→ **What the task asks**: Nothing but the lines from the one containing "Task: Click the checkmark" through the end of the data should be retyped, exactly as they stand, and pictures should not be retyped.
:: Given records
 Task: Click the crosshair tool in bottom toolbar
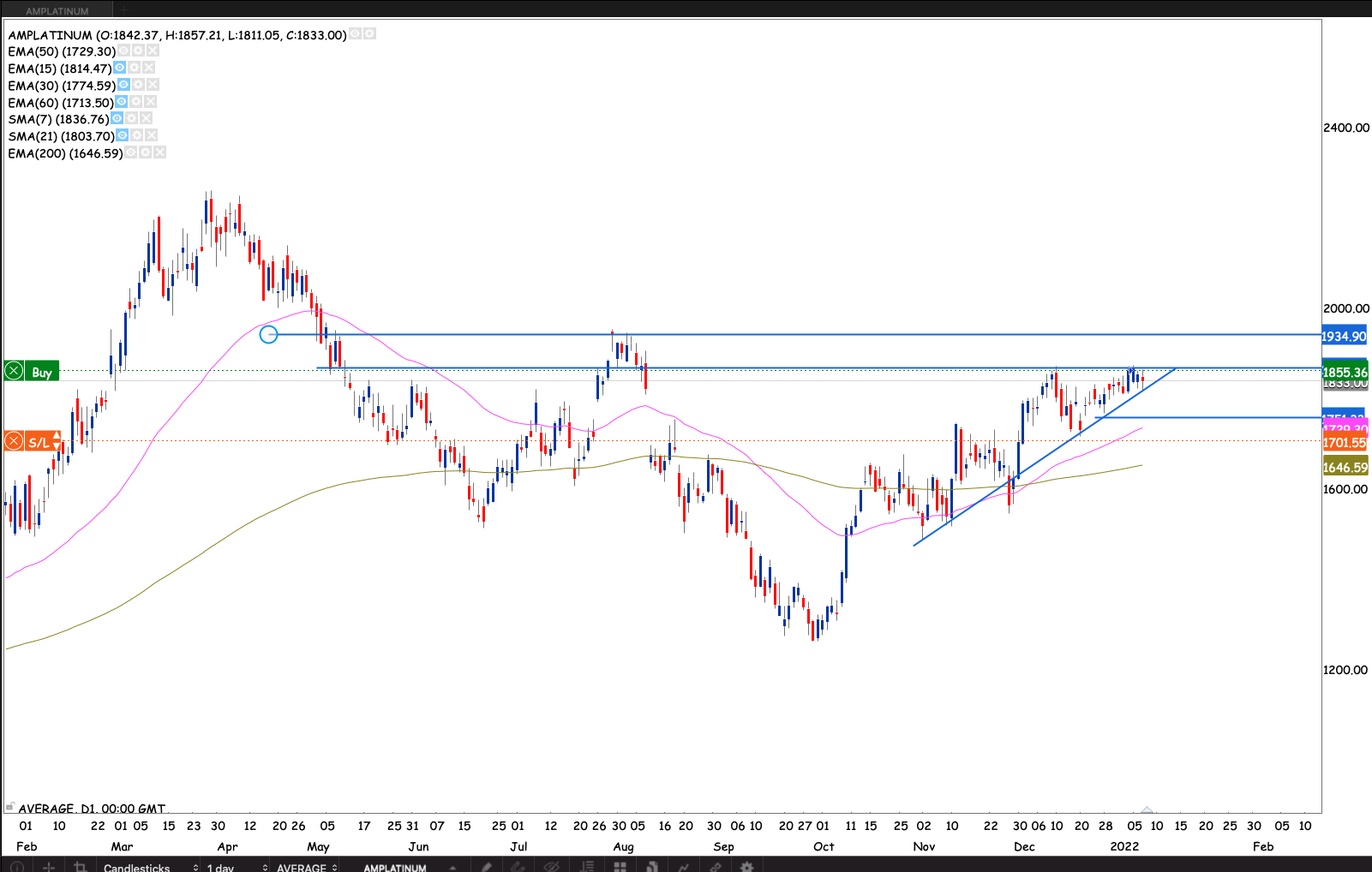click(49, 866)
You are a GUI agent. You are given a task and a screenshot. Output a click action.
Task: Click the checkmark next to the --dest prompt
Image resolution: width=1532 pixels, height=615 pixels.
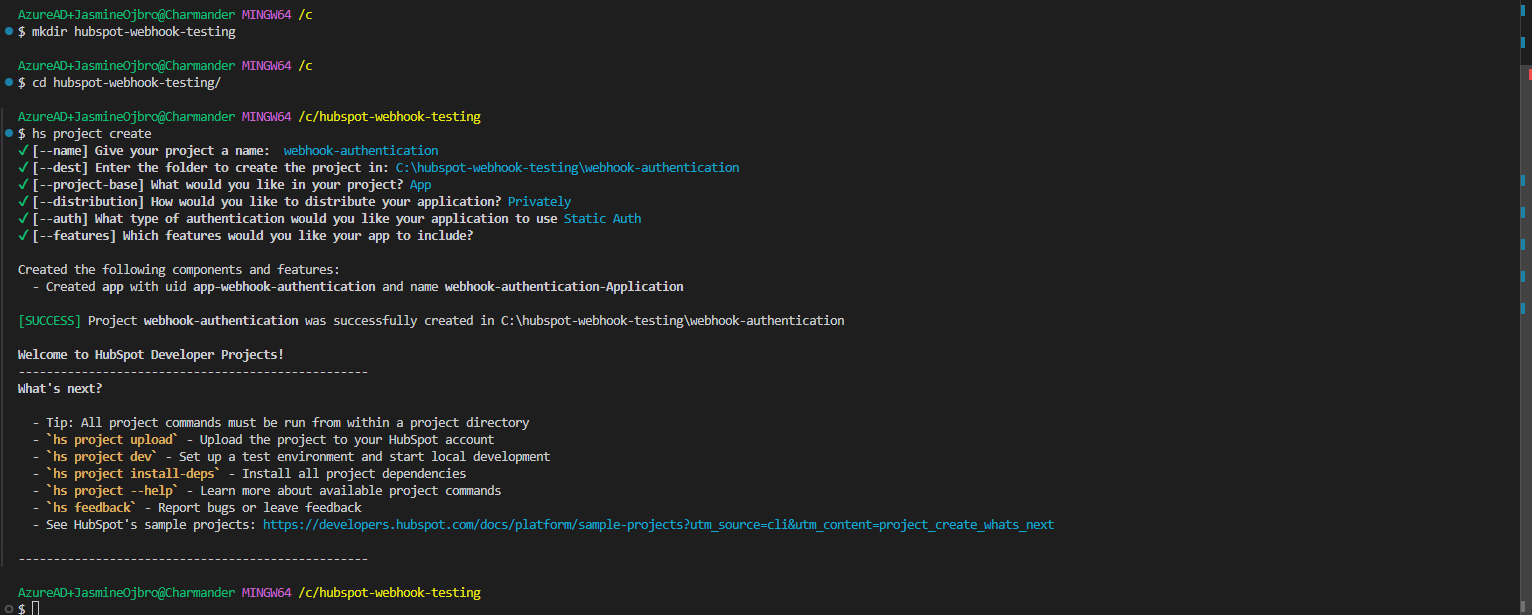(x=22, y=167)
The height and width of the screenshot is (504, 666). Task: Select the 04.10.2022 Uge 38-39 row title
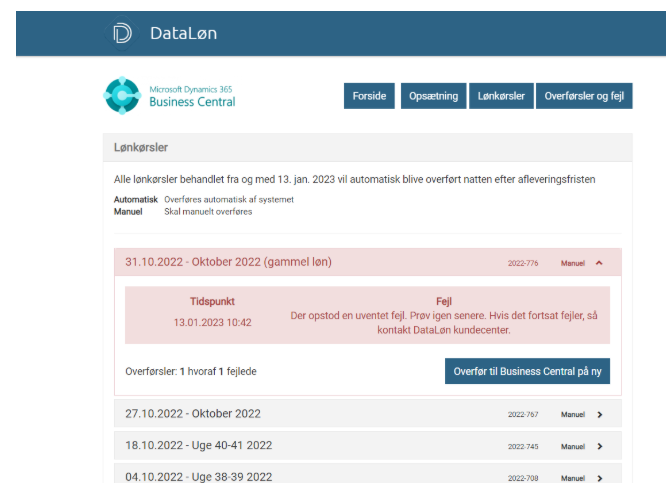[198, 477]
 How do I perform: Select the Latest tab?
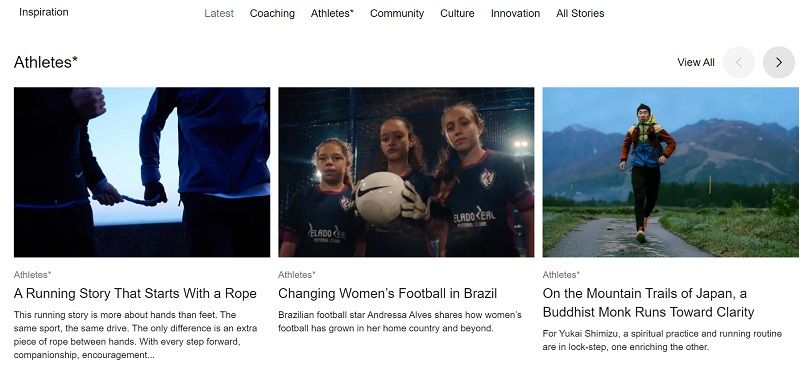click(219, 13)
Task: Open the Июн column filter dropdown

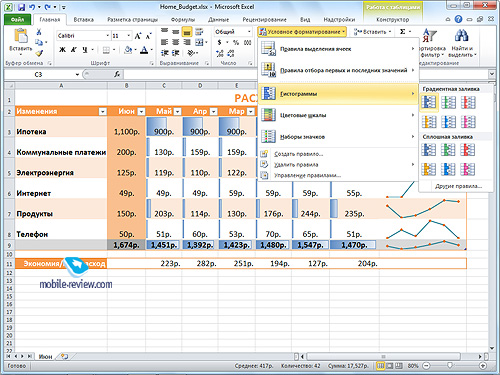Action: (142, 111)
::::
→ **Result for this task**:
Task: Click the checkmark next to the --dest prompt
Image resolution: width=1532 pixels, height=615 pixels.
(x=22, y=167)
The height and width of the screenshot is (504, 666). Task: Select the 04.10.2022 Uge 38-39 row title
[198, 477]
 How do I perform: Select the Latest tab?
click(219, 13)
Task: Open the Июн column filter dropdown

Action: (142, 111)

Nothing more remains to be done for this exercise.